Bisnis.com, CIREBON - Produksi bawang merah di Kabupaten Cirebon mengalami penurunan selama dua tahun terakhir, meskipun terjadi penambahan luas lahan tanam.
Berdasarkan data Dinas Pertanian Kabupaten Cirebon, produksi bawang merah tercatat 34.301,9 ton pada 2023 dan kembali menurun menjadi 32.099,4 ton pada 2024. Padahal, dalam periode yang sama, luas lahan pertanian bawang merah justru meningkat dari 3.121 hektare menjadi 3.205 hektare.
Lima kecamatan yang menjadi sentra utama produksi bawang merah di Cirebon yakni Pabedilan, Losari, Pabuaran, Gebang, dan Waled.
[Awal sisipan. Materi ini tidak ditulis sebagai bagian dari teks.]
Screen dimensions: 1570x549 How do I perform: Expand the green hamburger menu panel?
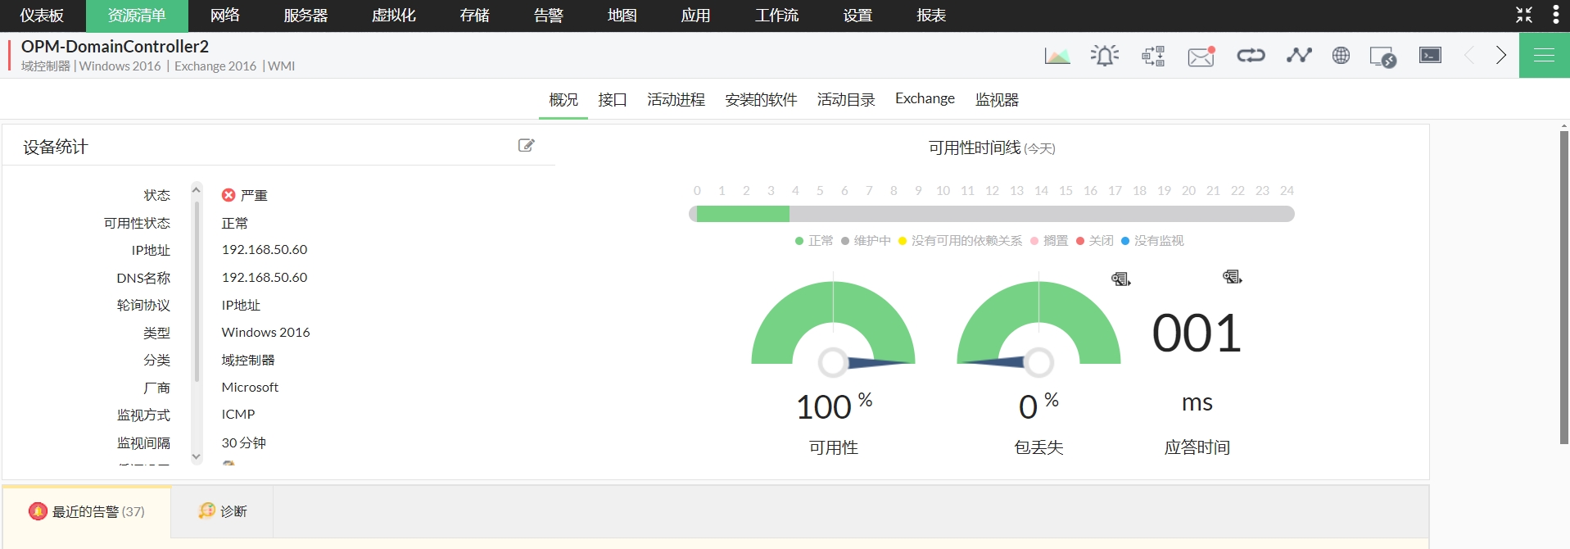(x=1544, y=56)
Rinciannya, Pabedilan menghasilkan 8.723 ton, Losari 8.260 ton, Pabuaran 4.350 ton, Gebang 4.164 ton, dan Waled 2.231 ton.
Maman Suherman, seorang petani bawang merah asal Kecamatab Losari, mengungkapkan perubahan iklim dan anomali cuaca menjadi salah satu faktor utama turunnya produksi. Menurutnya, cuaca ekstrem yang terjadi sejak akhir 2023 menyebabkan banyak tanaman bawang mengalami gagal panen.
"Biasanya musim hujan datang bulan November atau Desember, tapi kemarin malah molor, hujan baru rutin bulan Januari. Terus panasnya ekstrem, membuat banyak tanaman busuk di umbi," kata Maman, Senin (28/4/2025).
Maman menambahkan, selain cuaca, serangan hama thrips dan ulat grayak juga lebih parah dibanding tahun-tahun sebelumnya. Upaya pengendalian hama dengan pestisida tidak sepenuhnya efektif, justru menambah biaya produksi para petani.
Baca Juga
"Dalam satu musim, biaya semprot bisa naik 20-30 persen. Biasanya cukup 6-8 kali semprot, sekarang bisa sampai 10 kali. Hasil panennya juga lebih kecil," keluhnya.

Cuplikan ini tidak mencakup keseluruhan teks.